Business News Deals Digital

Facebook buys rights management start-up Source3

By | Published on Wednesday 26 July 2017

Facebook

Facebook has boosted its rights management capabilities by acquiring Source3, a start-up described as “the world’s first platform for end-to-end management of intellectual property in user-generated content”.

As video becomes ever more central to the Facebook proposition, and Facebook users upload ever increasing quantities of video to the platform, the social media firm has been busy trying to provide tools for copyright owners whose content is uploaded by third parties without licence.

Facebook needs to provide such tools, of course, so that it can claim protection under the often controversial copyright safe harbour, meaning it can’t be held liable for the copyright infringement of its users.
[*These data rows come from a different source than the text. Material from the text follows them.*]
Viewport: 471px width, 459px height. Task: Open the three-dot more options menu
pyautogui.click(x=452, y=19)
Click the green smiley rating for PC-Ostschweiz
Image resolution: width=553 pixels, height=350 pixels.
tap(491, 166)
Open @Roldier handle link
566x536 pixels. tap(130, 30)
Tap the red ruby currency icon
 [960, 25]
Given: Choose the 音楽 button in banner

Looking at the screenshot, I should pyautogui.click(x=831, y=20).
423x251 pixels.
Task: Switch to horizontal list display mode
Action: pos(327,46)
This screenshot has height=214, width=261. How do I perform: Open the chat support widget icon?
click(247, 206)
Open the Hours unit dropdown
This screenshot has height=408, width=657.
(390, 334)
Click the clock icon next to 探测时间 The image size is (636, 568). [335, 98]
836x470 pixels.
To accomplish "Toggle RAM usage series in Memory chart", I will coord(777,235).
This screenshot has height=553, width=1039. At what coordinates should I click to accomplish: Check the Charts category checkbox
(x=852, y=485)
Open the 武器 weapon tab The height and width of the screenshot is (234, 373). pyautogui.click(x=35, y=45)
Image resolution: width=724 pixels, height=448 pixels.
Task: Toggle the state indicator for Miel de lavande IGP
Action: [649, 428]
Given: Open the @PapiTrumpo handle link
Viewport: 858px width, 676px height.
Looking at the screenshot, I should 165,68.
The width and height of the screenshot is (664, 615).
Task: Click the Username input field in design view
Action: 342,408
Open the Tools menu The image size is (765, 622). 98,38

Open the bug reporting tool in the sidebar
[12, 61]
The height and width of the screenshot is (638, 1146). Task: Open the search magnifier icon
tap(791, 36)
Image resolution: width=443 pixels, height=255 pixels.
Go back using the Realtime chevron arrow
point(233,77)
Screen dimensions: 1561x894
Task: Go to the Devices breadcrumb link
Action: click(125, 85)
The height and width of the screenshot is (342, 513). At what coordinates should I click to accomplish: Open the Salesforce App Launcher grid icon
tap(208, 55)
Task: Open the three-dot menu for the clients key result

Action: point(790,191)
But ultimately the social media firm wants to encourage rights owners to upload content – and to allow others to upload their content – by promising to share any ad income generated with said content makers.

Which, of course, is what YouTube’s Content ID was set up to do. Facebook has its own Content ID rival already, called Rights Manager, which was initially about rights owners blocking uncleared content, but now monetisation options are slowly emerging too.

It’s thought that the Source3 acquisition is about Facebook boosting its abilities in the rights management domain, so to woo rather than annoy content owners and content-generating brands who it wants to keep within the social network’s ecosystem.

Source3 confirmed the Facebook deal via its website, declaring that: “We’re excited to bring our IP, trademark and copyright expertise to the team at Facebook and serve their global community of two billion people, who consume content, music, videos and other IP every day. We feel great about this next step in our journey, and we thank everyone who helped us get to where we are today”.

Confirming the deal for Facebook, the firm’s Vanessa Chan told TechCrunch: “We’re excited to work with the Source3 team and learn from the expertise they’ve built in intellectual property, trademarks and copyright”.

The acquisition could help Facebook match the abilities of YouTube’s rights management technology, and maybe fuel a competition between the two tech giants as to whose platform offers the best content control tools. Which would be good for the music industry which reluctantly acknowledges that Content ID is a decent system, but which would like to see increasingly sophisticated tools developed to make it easier and less time consuming to manage content that has been uploaded to sites like YouTube and Facebook.

It’s sort of ironic that Source3 will likely help Facebook catch up with Google’s YouTube in terms of rights management abilities, given that the start-up’s founders – Patrick Sullivan and Benjamin Cockerham – sold their previous digital music rights management company Rightsflow to Google in 2011.